Indeed, the lesson of volatility was learned the hard way by many investors in December 1994 when the Mexican stock market began a fall that would reduce equity value in U. S. dollars by 80% over the next three months. But, we have learned far more about these fledgling markets. First, we need to be careful in interpreting the average performance of these markets. Harvey (1995) points out that the International Finance Corporation (IFC) backfilled some of the index data resulting in a survivorship bias in the average returns.
Second, the countries that are currently chosen by the IFC are the ones that have a proven track record. This selection of winners induces another type of selection bias. Third, Goetzmann and Jorion (1996) detail a re-emerging market bias. Some markets, like Argentina, have a long history beginning in the last half of the 19th century. At one point in the 1920’s, Argentina’s market capitalization exceeded that of the U. K. However, this market submerged. To sample returns from 1976 (as the IFC does), only measures the “re-emergence” period.
A longer horizon mean, in this case, would be lower than the one calculated from 1976. This insight is consistent with the out-of-sample portfolio simulations carried out by Harvey (1993) indicating that the performance of the dynamic strategy was affect by the initial five years. Fourth, exposure as measured by the IFC is not necessarily attainable for world investor’s [see Bekart and Urias (1996)]. Second, we have learned that the emerging market returns are more predictable than developed market returns.
Harvey (1995) details much higher explanatory power for emerging equity markets than developed market returns. The sources of this predictability could be time-varying risk exposures and/or time-varying risk premiums, such as in Ferson and Harvey’s (1991, 1993) study of U. S. and international markets. The predictability could also be induced by fundamental inefficiencies. In many countries, the predictability is of a remarkably simple form: autocorrelation. For example, Harvey (1995) details 0. 25 autocorrelation coefficient for Mexico in a sample that ends in June 1992.
An investor who followed a strategy based on autocorrelation in this country would have lost 35% like everyone else in December 1994. However, the investor would have been completely out of the market in the next three months (or short if possible). Momentum appears to be important for many of these markets. Third, we have learned that the structure of the returns distribution is potentially unstable. Ghysels and Garcia (1996) reject the structural stability of the prediction regressions presented in Harvey (1995).

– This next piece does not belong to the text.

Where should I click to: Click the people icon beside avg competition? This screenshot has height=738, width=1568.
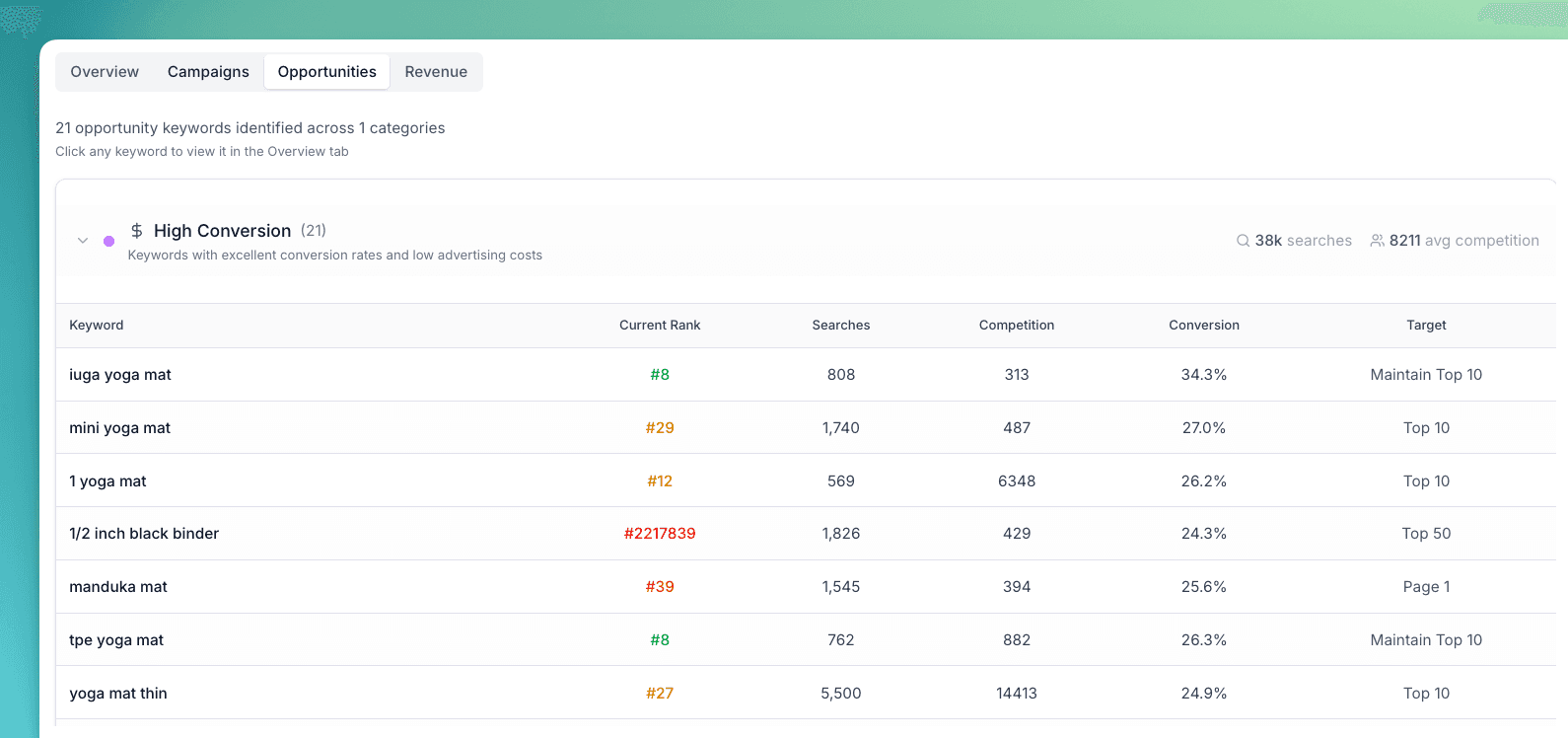1377,241

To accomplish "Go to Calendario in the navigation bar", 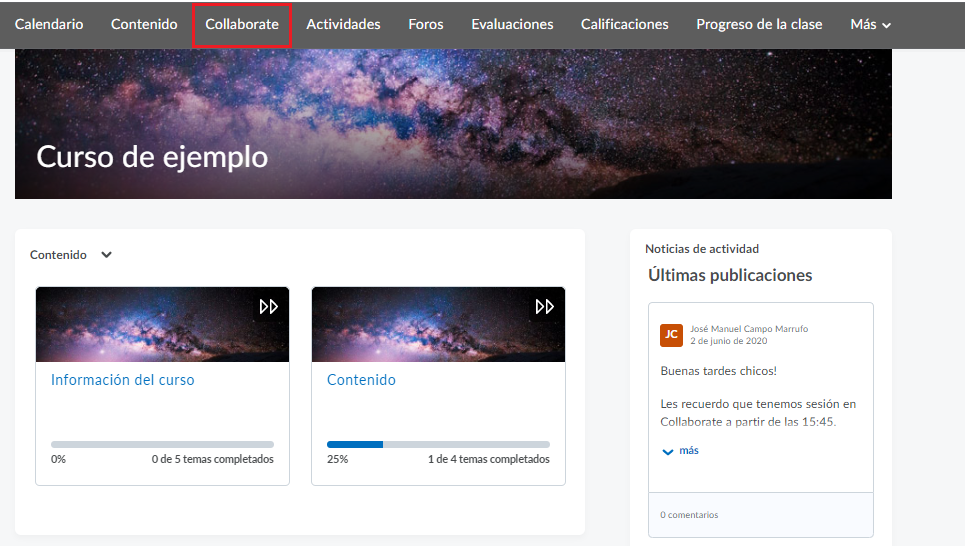I will [49, 24].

These regressions allow for the influence of both local and world information. Bekaert and Harvey (1995, 1996) present a model which explains the results of Ghysels and Garcia. The Bekaert and Harvey model allows for the relative influence of local and world information to change through time. They hypothesize that as a market becomes more “integrated” into world capital markets, the world information becomes relatively more important. Bekaert and Harvey (1996) find that the changing relative importance of world information also influences volatility.

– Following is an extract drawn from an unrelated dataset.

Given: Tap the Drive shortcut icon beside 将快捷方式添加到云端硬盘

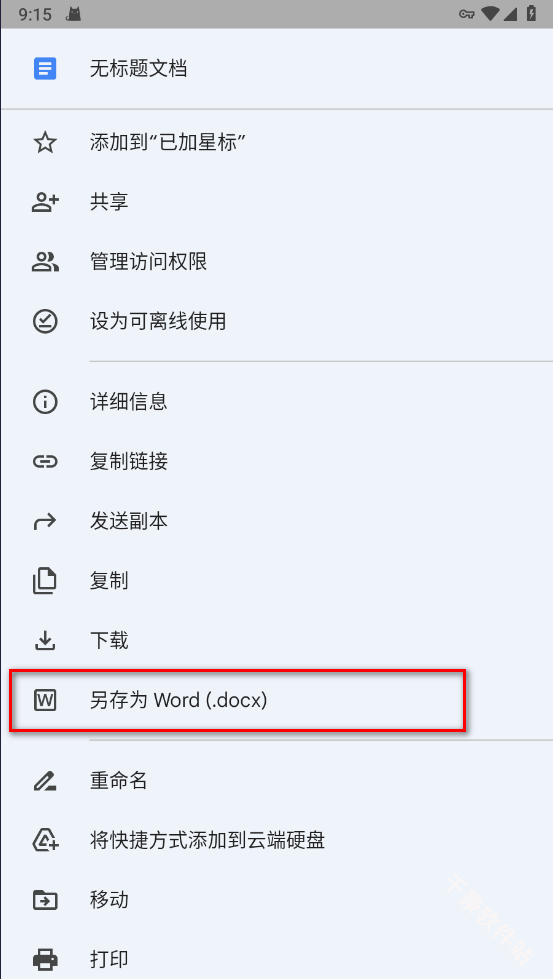Looking at the screenshot, I should coord(45,840).
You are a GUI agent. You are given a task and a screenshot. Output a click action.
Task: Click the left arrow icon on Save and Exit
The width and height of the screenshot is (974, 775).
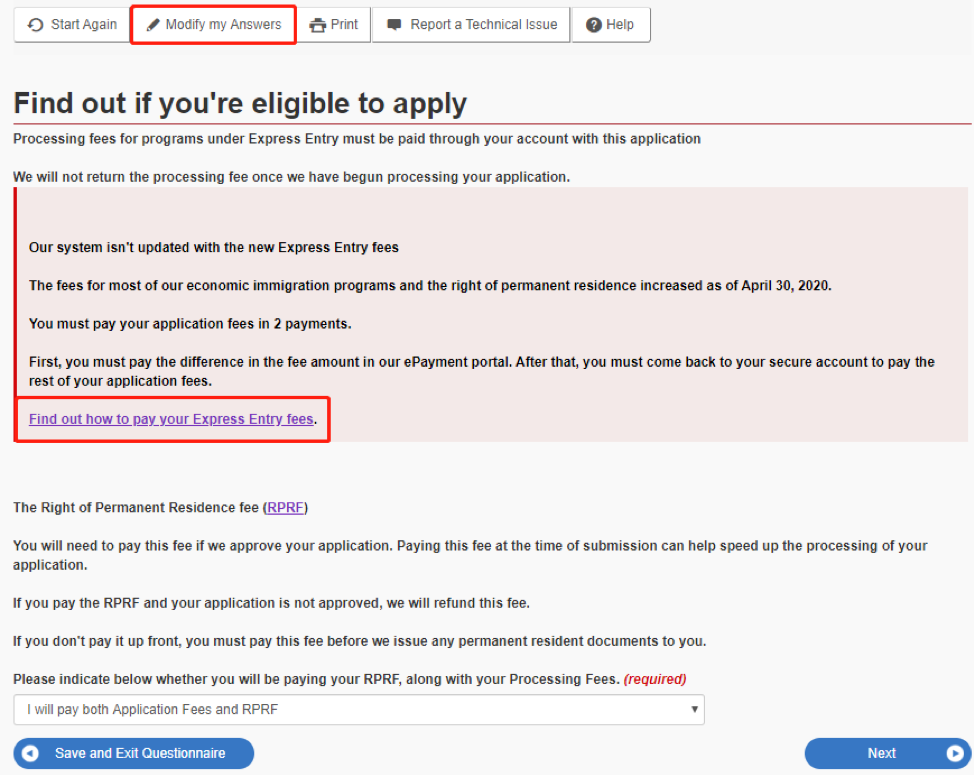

Fourth, the Bekaert and Harvey (1996) framework suggests the increasing influence of world factors on emerging expected returns will manifest itself in increased correlation with developed market benchmarks. The goal of this paper is to explore three aspects of the emerging markets data. First, we examine the behaviorial characteristics beyond the volatility – the skewness and kurtosis. Second, the paper explores the relation between risk variables and expected returns.
Harvey (1995) and Bekaert (1995) find that higher betas (from a capital asset pricing framework) are associated with lower expected returns. This is the opposite from what we would expect from theory, however, it is consistent with these markets being segmented. That is, the countries with the higher betas are the ones that are more likely integrated, hence have lower expected returns relative to the segmented countries. Third, we examine the time-varying correlation of these markets with developed markets.
Solnik and Longin (1994) and Erb, Harvey and Viskanta (1995) detail how correlations change through time in developed markets. Harvey (1995) and Bekaert and Harvey (1996) show some evidence that correlations are changing in emerging markets. Finally, we examine what is important for explaining both the cross-section of expected returns and volatility in emerging markets. Following Erb, Harvey and Viskanta (1996), we try to link political, economic, and financial risk, as well as, a number of fundamental attributes to explain the cross-sectional behavior of emerging market returns.